The problem: Copy exactly. Begin at the line containing "The image size is (640, 1385)." and stop at the last line of the entries, omitting any pictures.

========================================================================

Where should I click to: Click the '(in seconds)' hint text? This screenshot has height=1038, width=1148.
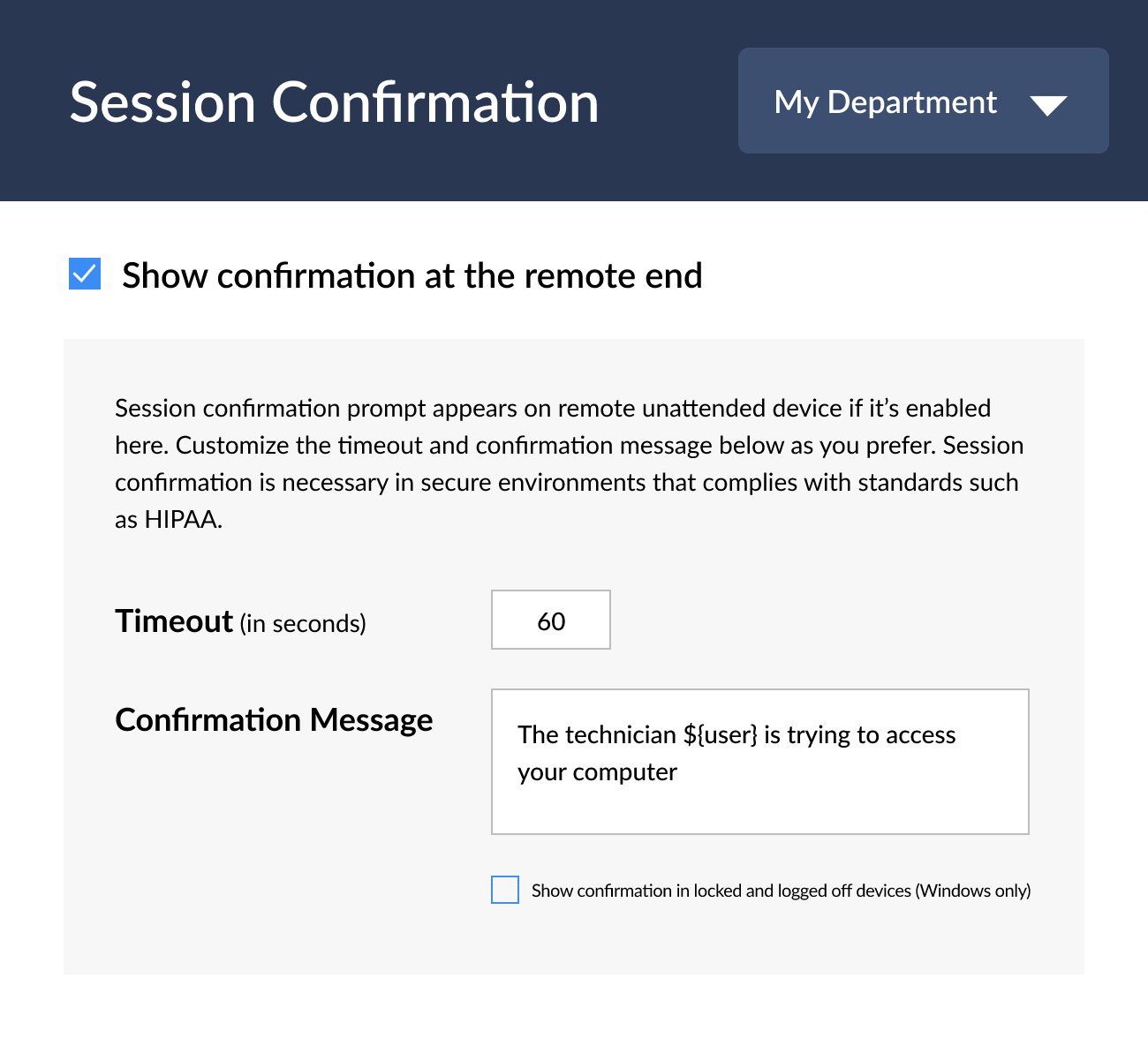[x=303, y=624]
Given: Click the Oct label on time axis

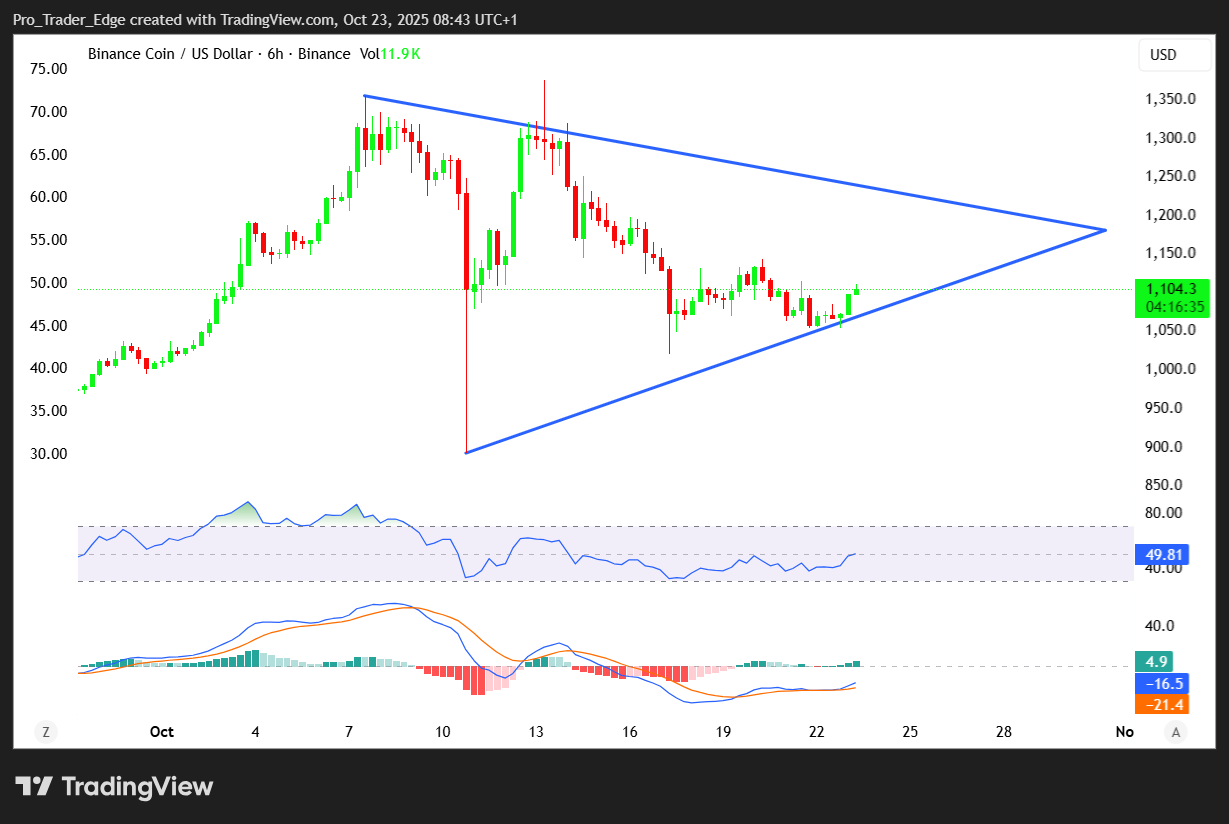Looking at the screenshot, I should [162, 732].
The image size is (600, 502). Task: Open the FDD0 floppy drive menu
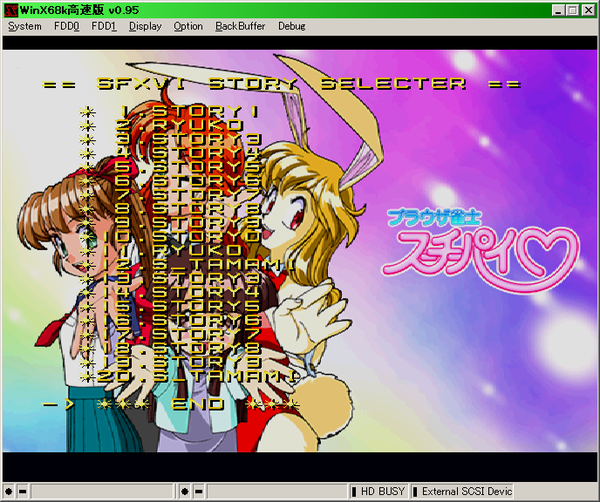tap(67, 26)
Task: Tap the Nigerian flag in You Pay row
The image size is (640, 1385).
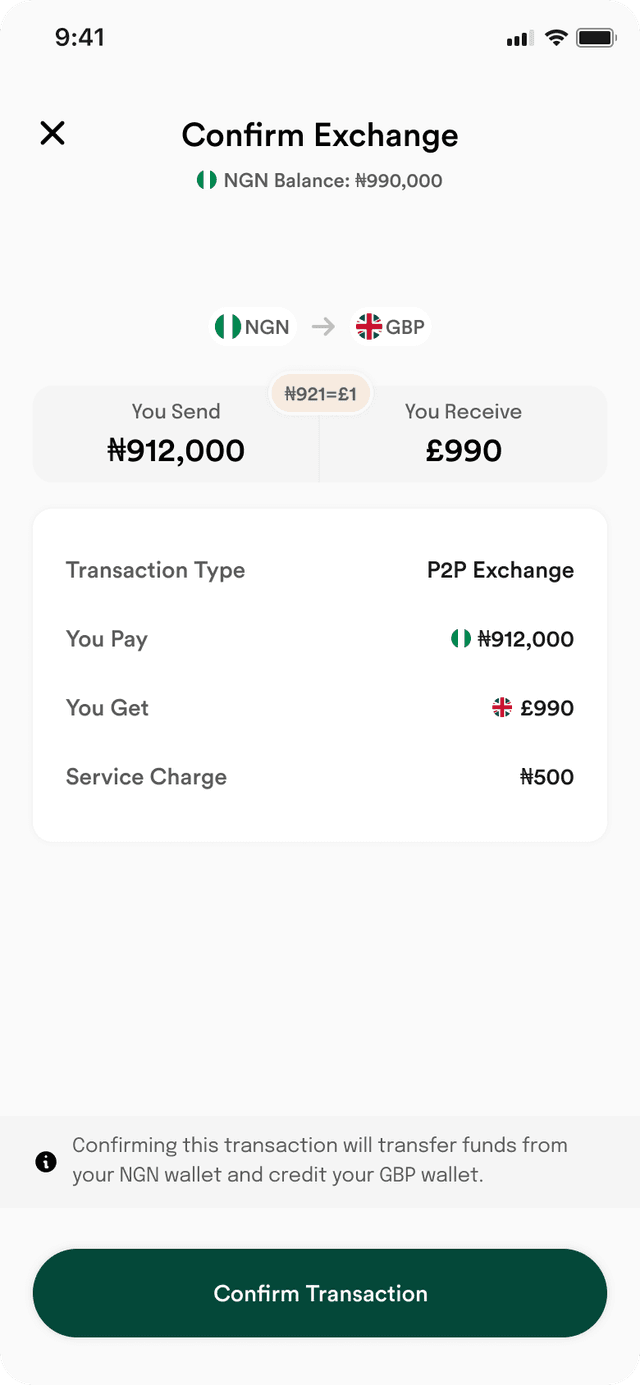Action: [x=461, y=638]
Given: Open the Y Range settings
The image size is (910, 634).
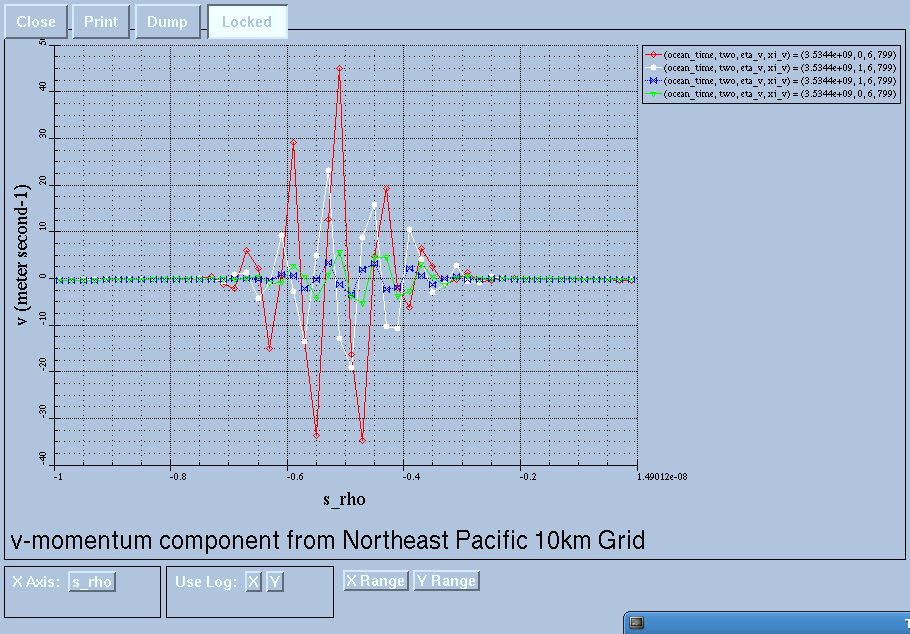Looking at the screenshot, I should [446, 581].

========================================================================

Your solution:
The image size is (640, 1385).
Action: [x=461, y=638]
Given: Open the Y Range settings
The image size is (910, 634).
Looking at the screenshot, I should [446, 581].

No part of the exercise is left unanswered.